Reed looked up again.

“Yes,” I said. “The Moths.”

It didn’t take more convincing.
Even when Frank and Vince arrived, Reed and Pete managed to get Vince steered away from his anger toward me (and Frank) and onto the scent of a new line of investigation.

They were good enough to let me know what happened after they told me to go home.

By the end of the day, they not only had the cooperation of the adoptee contact group but had the name, address, and phone number of the young man who had claimed to be her son. Cade Morrissey.

He had recently moved to Las Piernas and rented a small apartment in an old building not far from downtown. Had a job as a cook at a nearby restaurant, had applied for college.

Morrissey didn’t answer a knock on his apartment door, and his landlady said she hadn’t seen him for a while; neighbors said the same. They tried calling him—it was a cell phone number and went to voice mail. When police checked at the restaurant where he worked, the manager—happy to do some venting—said that Cade hadn’t shown up for work for several weeks, so he was fired. But if they found him, the manager said, his last paycheck was waiting for him.

At that point, it didn’t take much to get a warrant.

What they discovered, on entering the premises, was that someone had been searching before them.

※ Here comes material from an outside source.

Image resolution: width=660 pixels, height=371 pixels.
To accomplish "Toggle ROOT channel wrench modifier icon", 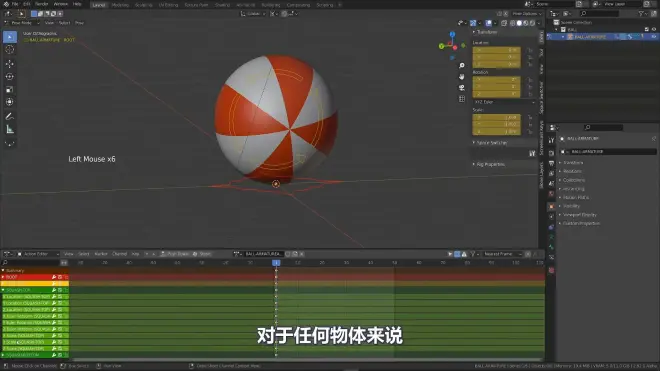I will [x=54, y=277].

No sign of Cade Morrissey himself, but his toothbrush, razor, and other personal
items, including a supply of insulin in the refrigerator, were still in the apartment. An empty suitcase was in the closet. A desk, however, that had once held a laptop computer and a router now held just a router. The drawers of the desk had been pulled out, their contents strewn on the floor.

The cell phone company cooperated with the police, and with GPS tracking, they followed its signal to the same industrial area where Marilyn Foster had been found. In an abandoned cannery, they came across an odd sight: a pristine white home freezer unit sitting unplugged in the center of the concrete floor of a large room, surrounded by rusting machinery. The freezer was padlocked.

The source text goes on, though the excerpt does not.